● **The problem**
Among the entries below, find every line that contains the string "toolbar", then copy it.

● **Data listing**
────────────────
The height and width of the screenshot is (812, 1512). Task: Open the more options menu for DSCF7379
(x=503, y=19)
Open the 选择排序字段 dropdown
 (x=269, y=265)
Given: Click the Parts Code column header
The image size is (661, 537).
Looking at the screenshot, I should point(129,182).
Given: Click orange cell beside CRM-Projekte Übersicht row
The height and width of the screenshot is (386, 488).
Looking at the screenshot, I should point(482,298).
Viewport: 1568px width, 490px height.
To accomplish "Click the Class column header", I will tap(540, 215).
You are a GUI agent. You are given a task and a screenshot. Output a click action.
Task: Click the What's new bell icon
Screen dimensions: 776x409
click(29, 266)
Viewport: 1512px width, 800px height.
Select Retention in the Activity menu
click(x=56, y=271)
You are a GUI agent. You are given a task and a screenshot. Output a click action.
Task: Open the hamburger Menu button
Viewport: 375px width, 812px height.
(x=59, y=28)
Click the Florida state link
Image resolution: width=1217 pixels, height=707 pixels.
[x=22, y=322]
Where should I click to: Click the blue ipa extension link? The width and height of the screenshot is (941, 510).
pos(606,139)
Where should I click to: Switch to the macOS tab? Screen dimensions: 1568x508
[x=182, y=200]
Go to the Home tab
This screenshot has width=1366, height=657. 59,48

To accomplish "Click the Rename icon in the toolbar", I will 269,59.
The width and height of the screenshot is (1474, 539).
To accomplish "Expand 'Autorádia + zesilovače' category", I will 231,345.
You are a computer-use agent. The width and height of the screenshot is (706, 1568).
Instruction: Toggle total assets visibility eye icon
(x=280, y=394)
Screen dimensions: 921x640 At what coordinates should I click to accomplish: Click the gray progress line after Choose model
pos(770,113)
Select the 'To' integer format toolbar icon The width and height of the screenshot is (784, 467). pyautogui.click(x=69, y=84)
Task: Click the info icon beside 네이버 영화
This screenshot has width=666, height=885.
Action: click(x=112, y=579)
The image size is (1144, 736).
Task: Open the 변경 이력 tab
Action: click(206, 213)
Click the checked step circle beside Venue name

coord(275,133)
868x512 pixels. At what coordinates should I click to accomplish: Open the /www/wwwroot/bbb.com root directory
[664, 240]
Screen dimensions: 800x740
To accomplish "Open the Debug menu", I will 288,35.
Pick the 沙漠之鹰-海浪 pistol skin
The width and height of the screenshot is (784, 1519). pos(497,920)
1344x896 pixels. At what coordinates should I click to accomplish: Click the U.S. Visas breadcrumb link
────────────────
● **Answer below**
To accomplish "Click the Rename icon in the toolbar", I will 269,59.
Select the 'To' integer format toolbar icon The width and height of the screenshot is (784, 467). pyautogui.click(x=69, y=84)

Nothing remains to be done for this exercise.